Читаем Cuentos de la Alhambra полностью

En la primavera del año 1829 el autor de esta obra, que había venido a España atraído por la curiosidad, hizo un viaje desde Sevilla a Granada, acompañado de un amigo, miembro de la Embajada rusa en Madrid. La casualidad nos había reunido desde regiones muy distantes, y la semejanza de aficiones nos despertó el deseo de peregrinar juntos por las románticas montañas de Andalucía. ¡Si estas páginas llegan a sus manos, ojalá que le recuerden las escenas de nuestro aventurero viaje, ahora esté ocupado en los negocios de su cargo diplomático, o mezclado en el bullicio de la corte, o ya esté abstraído ante las galas de la naturaleza; y ojalá que también puedan traerle a la memoria los detalles de nuestra amena excursión, y con ellos el recuerdo de un amigo al cual ni el tiempo ni la distancia harán jamás olvidar la dulce memoria de su amabilidad y gran valía!

Ahora, antes de entrar en mi asunto, séame permitido apuntar algunos pormenores sobre el aspecto de España y la manera de viajar en este país. Casi todos se figuran en su imaginación a España como una región meridional preciosa, con los suaves encantos de la voluptuosa Italia; pero es, por el contrario, en su mayor parte -si bien se exceptúan algunas de sus provincias marítimas-, un país áspero y melancólico, de escarpadas montañas y extensísimas llanuras desprovistas de árboles, de indescriptible aislamiento y aridez, que participan del salvaje y solitario carácter de África.

Aumenta esta silenciosa soledad la ausencia de las canoras aves, natural consecuencia de la falta de árboles y de pastos; se ven el buitre y el águila revolotear alrededor de los escarpados picos de las montañas, precipitándose al llano, y las bandadas de recelosas avutardas trepar por entre los matorrales; pero esa multitud de pajarillos que anidan en otros países no se encuentran más que en unas pocas provincias de España, y principalmente en los huertos y jardines que rodean las habitaciones de los naturales. En las provincias interiores atraviesa el viajero de vez en cuando grandes campos sembrados de granos, que verdean de trecho en trecho, tan extensos, que se pierden de vista, y que en otros tiempos estaban yermos y áridos; en vano se buscará la mano que ha cultivado aquel suelo. En lontananza se divisa algún pueblecito situado sobre escarpada colina o agrio despeñadero, semejando murallas desmanteladas o ruinosas atalayas; o bien alguna guarida, en tiempos pasados, fortificada en la guerra civil o contra las correrías de los moriscos, pues todavía se conserva entre los aldeanos de muchas partes de España la costumbre de unirse para la mutua protección, a causa de los robos de los vagabundos ladrones.

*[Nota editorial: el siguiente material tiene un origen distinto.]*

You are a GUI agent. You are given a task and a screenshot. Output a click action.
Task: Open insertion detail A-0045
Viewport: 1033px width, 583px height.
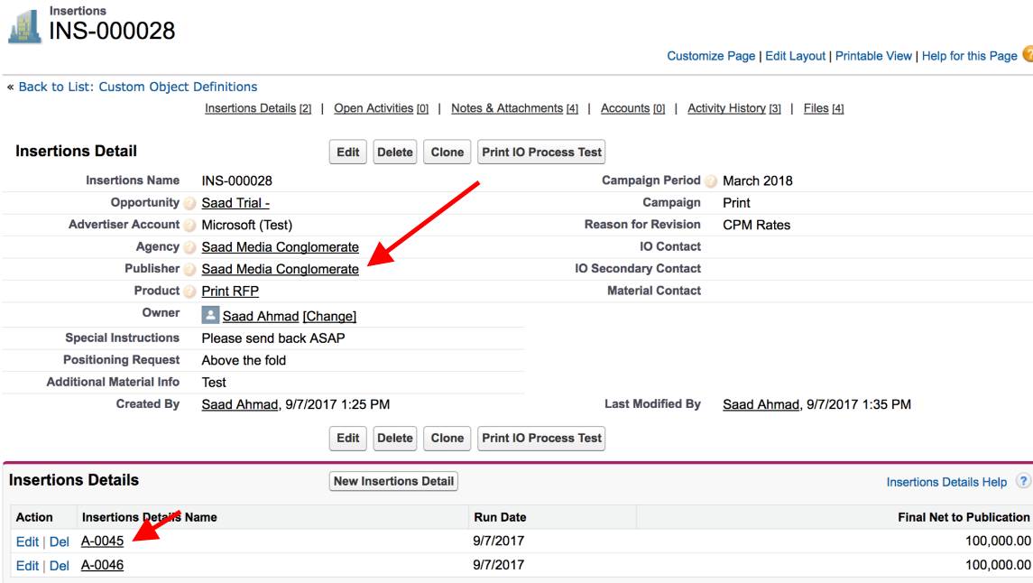[102, 541]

Pero aunque una gran parte de España está falta de arboledas y florestas y carece de los encantos del cultivo que engalana los campos, con todo, su conjunto ofrece una noble severidad que está perfectamente en armonía con la manera de ser de los habitantes; y yo me explico mejor al arrogante, intrépido, frugal y sobrio español y su arrojo en los peligros y su desprecio a los afeminados placeres desde que he visitado el país en que habita.

Hay algo también en los severos y sencillos paisajes del territorio español que imprime en el alma un sentimiento de sublimidad. Las inmensas llanuras de Castilla y de la Mancha, que se extienden hasta perderse de vista, atraen e interesan por su gran aridez e inmensidad, y poseen en alto grado la solemne grandiosidad del océano. Recorriendo estas vastas llanuras, se divisa por aquí y por acullá algún rezagado rebaño o manada guardada por un solitario pastor, inmóvil cual una estatua, con una larga y delgada vara que enarbola hacia los aires a manera de lanza; o ya una larga recua de mulos marchando lentamente a través de la llanura, semejando una caravana de camellos en el desierto; ya un solo labriego armado de trabuco y puñal y vagando por el llano. De este modo, el país, los habitantes y las mismas costumbres del pueblo participan en algo del carácter árabe. La general inseguridad de esta región está demostrada con el universal uso de las armas: el pastor en la campiña y el zagal en el llano tienen su escopeta y su navaja, y el opulento aldeano rara vez se aventura a ir a la feria real sin su trabuco, y acaso también acompañado de un criado a pie con su arma de fuego al hombro; y, en general, no se emprende la más pequeña caminata sin todos los preparativos de una empresa guerrera.